== Excerpted records ==

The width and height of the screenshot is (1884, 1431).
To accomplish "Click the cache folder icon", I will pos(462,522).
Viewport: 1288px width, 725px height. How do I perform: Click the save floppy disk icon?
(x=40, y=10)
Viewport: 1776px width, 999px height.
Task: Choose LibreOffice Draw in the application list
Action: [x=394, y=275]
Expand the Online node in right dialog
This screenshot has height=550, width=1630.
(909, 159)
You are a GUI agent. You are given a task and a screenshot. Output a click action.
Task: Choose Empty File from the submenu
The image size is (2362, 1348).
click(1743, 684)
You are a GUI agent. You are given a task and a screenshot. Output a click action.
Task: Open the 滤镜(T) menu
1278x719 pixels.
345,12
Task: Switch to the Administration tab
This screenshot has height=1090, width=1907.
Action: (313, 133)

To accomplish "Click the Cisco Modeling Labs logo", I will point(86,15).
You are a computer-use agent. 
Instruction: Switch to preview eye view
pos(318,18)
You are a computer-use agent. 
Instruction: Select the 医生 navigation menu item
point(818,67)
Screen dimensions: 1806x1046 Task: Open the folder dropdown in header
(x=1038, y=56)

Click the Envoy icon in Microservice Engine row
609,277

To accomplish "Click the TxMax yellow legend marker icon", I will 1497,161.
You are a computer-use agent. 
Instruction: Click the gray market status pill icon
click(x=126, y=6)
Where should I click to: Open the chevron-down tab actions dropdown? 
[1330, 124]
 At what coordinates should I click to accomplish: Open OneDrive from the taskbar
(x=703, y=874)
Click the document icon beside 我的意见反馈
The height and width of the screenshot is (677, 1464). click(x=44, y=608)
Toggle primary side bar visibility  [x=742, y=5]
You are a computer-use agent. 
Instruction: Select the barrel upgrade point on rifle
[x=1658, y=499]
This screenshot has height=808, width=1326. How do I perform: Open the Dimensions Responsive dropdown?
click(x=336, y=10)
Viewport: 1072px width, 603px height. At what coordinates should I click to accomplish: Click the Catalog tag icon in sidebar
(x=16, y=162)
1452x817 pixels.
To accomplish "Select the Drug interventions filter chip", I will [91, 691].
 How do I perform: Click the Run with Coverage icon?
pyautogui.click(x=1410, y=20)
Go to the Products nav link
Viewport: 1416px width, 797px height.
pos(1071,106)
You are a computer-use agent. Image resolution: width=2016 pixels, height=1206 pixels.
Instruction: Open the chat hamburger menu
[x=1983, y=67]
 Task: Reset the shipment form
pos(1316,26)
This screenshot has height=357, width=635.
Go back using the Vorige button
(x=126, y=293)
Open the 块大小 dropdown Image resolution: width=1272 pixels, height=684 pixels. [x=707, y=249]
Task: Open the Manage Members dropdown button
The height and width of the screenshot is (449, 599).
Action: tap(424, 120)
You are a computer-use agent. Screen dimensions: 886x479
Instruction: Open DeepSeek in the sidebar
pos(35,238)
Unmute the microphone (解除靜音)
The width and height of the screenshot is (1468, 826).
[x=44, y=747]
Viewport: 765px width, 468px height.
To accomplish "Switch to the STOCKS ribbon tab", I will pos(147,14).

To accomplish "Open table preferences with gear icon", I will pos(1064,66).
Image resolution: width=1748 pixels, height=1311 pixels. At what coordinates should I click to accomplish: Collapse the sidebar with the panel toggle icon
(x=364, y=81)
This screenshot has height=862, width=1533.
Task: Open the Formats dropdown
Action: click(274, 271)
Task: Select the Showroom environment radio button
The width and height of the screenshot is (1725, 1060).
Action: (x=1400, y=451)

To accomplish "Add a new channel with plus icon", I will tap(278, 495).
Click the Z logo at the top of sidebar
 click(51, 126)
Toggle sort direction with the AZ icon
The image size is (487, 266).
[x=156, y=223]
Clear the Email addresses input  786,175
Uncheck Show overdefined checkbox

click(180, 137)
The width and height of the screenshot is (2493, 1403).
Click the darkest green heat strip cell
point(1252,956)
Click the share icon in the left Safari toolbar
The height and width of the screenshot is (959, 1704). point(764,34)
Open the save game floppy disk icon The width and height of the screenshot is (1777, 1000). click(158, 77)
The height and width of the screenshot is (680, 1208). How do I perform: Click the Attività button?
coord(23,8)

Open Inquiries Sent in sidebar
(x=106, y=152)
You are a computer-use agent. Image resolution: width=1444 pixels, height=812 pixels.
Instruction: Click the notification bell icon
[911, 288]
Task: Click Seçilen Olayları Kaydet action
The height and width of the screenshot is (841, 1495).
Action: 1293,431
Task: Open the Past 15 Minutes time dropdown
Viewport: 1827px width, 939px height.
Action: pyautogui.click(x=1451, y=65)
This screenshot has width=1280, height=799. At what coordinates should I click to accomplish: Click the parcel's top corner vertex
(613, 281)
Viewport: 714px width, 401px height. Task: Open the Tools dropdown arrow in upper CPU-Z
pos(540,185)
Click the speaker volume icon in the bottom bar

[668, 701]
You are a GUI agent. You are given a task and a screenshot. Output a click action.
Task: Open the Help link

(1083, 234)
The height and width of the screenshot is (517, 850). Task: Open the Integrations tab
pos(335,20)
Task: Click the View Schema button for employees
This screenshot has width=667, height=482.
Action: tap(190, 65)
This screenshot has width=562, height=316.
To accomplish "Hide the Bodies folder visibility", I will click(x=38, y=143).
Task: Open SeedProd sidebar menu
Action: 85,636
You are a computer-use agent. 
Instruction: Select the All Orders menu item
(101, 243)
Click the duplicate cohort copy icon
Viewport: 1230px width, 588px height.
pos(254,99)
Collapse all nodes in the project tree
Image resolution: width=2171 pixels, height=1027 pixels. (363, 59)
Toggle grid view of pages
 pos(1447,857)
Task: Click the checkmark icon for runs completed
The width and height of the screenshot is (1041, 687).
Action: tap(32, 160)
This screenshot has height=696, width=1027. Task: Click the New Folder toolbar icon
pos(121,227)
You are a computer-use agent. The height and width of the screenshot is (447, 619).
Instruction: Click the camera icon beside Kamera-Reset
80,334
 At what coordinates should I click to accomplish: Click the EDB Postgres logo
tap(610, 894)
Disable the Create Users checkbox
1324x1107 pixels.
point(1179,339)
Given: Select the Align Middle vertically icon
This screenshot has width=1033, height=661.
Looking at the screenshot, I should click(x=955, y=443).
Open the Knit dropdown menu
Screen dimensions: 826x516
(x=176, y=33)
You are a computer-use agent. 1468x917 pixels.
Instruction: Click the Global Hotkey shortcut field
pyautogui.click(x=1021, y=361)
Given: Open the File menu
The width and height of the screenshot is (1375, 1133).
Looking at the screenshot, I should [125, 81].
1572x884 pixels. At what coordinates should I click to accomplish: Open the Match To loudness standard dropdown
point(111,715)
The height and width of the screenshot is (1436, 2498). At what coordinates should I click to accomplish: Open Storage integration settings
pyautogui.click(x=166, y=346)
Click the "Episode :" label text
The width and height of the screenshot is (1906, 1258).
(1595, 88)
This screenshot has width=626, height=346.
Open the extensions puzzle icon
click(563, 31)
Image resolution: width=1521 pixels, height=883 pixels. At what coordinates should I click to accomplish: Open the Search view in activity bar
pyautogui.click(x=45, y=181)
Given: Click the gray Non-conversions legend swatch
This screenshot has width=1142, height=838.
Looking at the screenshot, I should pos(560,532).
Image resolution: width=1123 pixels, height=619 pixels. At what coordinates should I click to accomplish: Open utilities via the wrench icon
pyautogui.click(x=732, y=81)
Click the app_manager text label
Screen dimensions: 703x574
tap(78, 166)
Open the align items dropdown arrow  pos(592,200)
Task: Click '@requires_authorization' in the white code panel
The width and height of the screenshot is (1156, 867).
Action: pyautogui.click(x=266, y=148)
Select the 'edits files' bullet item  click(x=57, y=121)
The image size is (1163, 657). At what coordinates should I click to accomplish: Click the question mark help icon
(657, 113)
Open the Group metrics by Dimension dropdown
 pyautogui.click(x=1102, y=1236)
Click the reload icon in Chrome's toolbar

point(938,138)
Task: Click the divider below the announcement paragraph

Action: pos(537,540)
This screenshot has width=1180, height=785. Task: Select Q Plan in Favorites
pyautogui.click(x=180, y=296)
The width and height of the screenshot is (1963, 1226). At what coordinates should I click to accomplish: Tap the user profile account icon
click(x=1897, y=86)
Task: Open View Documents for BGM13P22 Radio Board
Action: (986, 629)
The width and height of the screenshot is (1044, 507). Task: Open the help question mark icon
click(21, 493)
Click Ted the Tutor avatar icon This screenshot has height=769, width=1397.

===

Only the lines above from the line with "Viewport: 714px width, 401px" to the line with "This screenshot has width=562, height=316.", those two lines included, should be reproduced exactly.

Your response:
Viewport: 714px width, 401px height. Task: Open the Tools dropdown arrow in upper CPU-Z
pos(540,185)
Click the speaker volume icon in the bottom bar

[668, 701]
You are a GUI agent. You are given a task and a screenshot. Output a click action.
Task: Open the Help link

(1083, 234)
The height and width of the screenshot is (517, 850). Task: Open the Integrations tab
pos(335,20)
Task: Click the View Schema button for employees
This screenshot has width=667, height=482.
Action: tap(190, 65)
This screenshot has width=562, height=316.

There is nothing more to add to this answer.